For extra veggies, I toss in sautéed mushrooms, shredded carrots, or baby spinach during the last step.
If I want a gluten-free version, I use tamari and rice noodles.
Storage/Reheating
I store leftovers in an airtight container in the fridge for up to 3 days. The noodles tend to absorb the sauce, so when I reheat them, I usually add a splash of warm water or a little extra soy sauce to loosen everything up. A quick reheat in the microwave or a saucepan over low heat does the trick.
FAQs
What kind of noodles work best for this recipe?

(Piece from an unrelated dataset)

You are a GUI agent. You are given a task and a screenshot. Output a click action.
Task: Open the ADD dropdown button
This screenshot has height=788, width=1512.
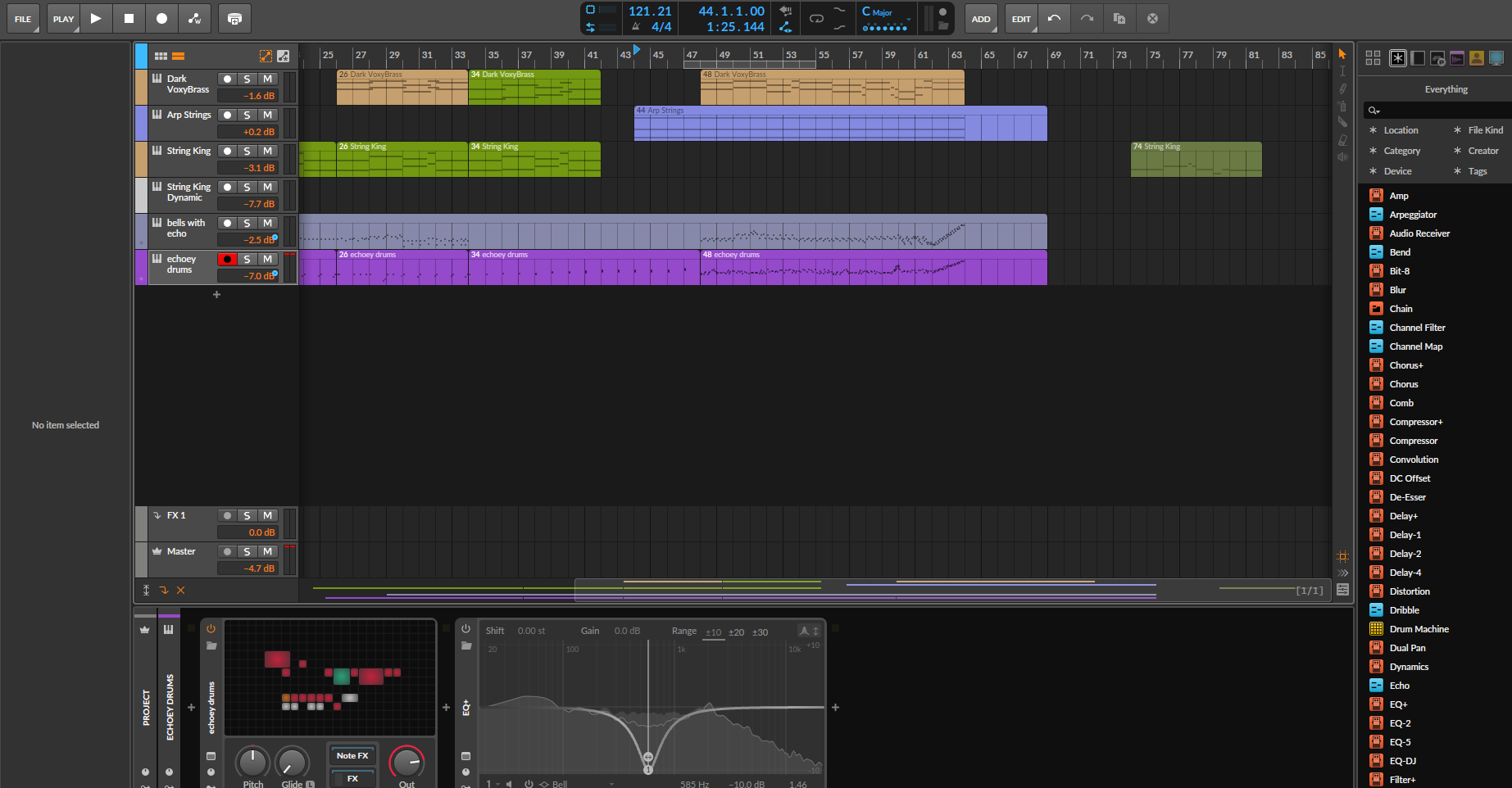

I like using ramen or rice noodles for authenticity, but spaghetti or linguine work just fine if that’s what I have.
Can I make this ahead of time?
Yes, I prepare the sauce ahead and cook the noodles just before serving. The sauce keeps well in the fridge for 3–4 days.
Is this dish very spicy?
It has a good kick, but I can easily adjust the heat level by using less chili garlic sauce or skipping the chili oil.
Can I use crunchy peanut butter instead of creamy?
I’ve tried it—it works, but the sauce won’t be as smooth. I prefer creamy for that velvety texture.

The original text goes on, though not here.